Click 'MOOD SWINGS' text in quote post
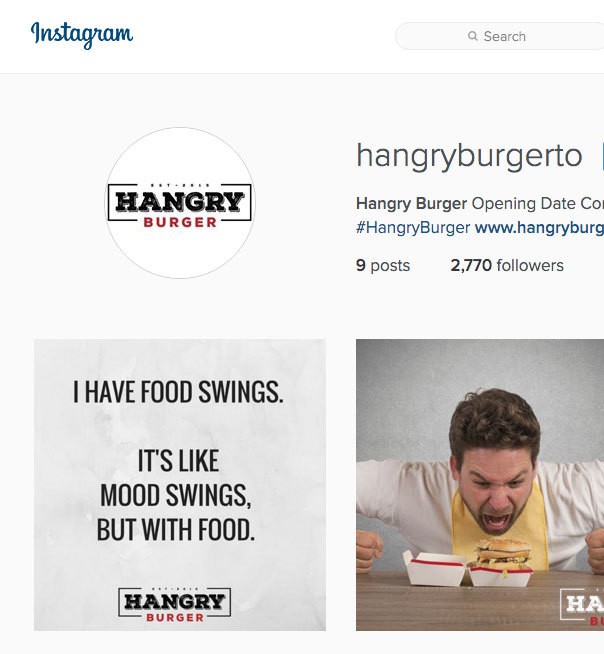 (176, 496)
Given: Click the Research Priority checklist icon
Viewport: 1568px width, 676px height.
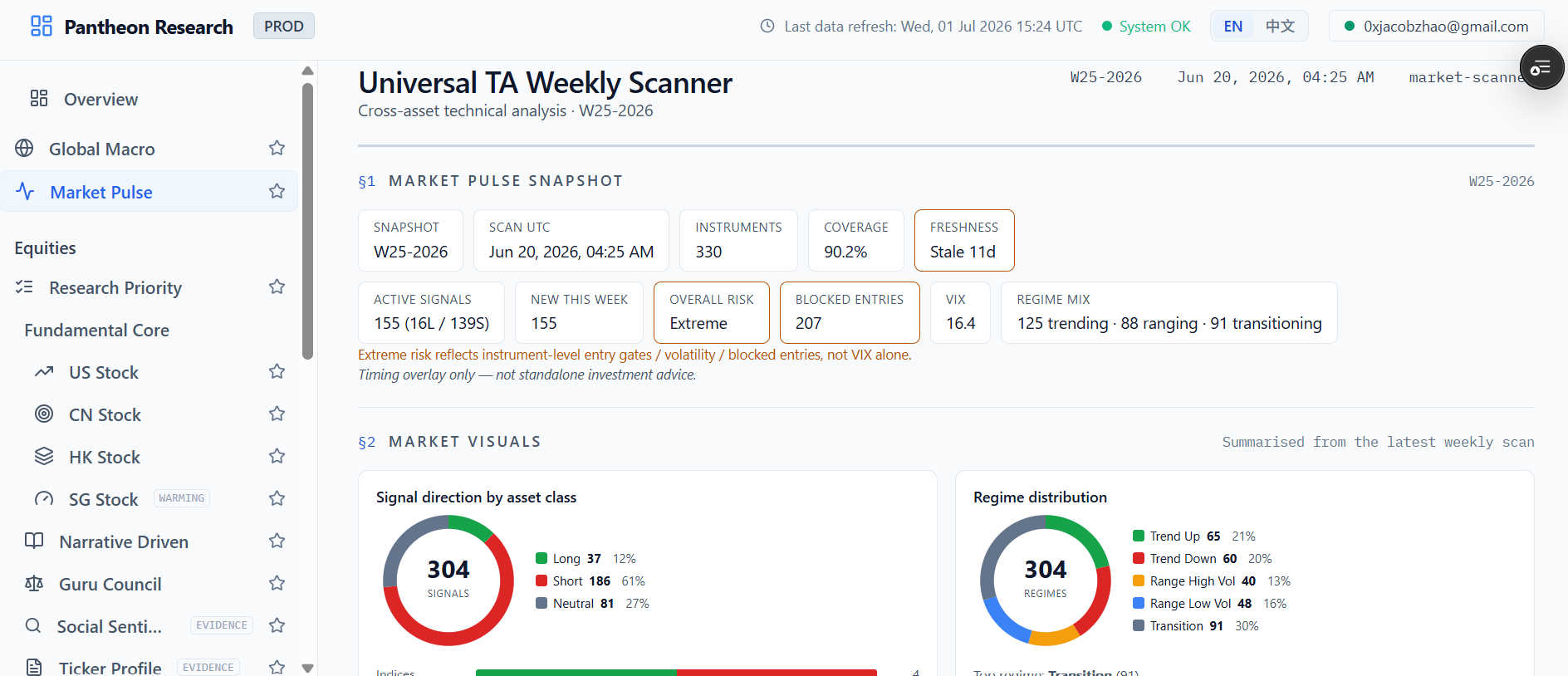Looking at the screenshot, I should [25, 287].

————

## WHAT TO DO:
Retype all of the material above precisely as it reads. Pictures are not part of the copy.

## TASK RESULT:
Click 'MOOD SWINGS' text in quote post
 (176, 496)
Given: Click the Research Priority checklist icon
Viewport: 1568px width, 676px height.
Looking at the screenshot, I should [25, 287].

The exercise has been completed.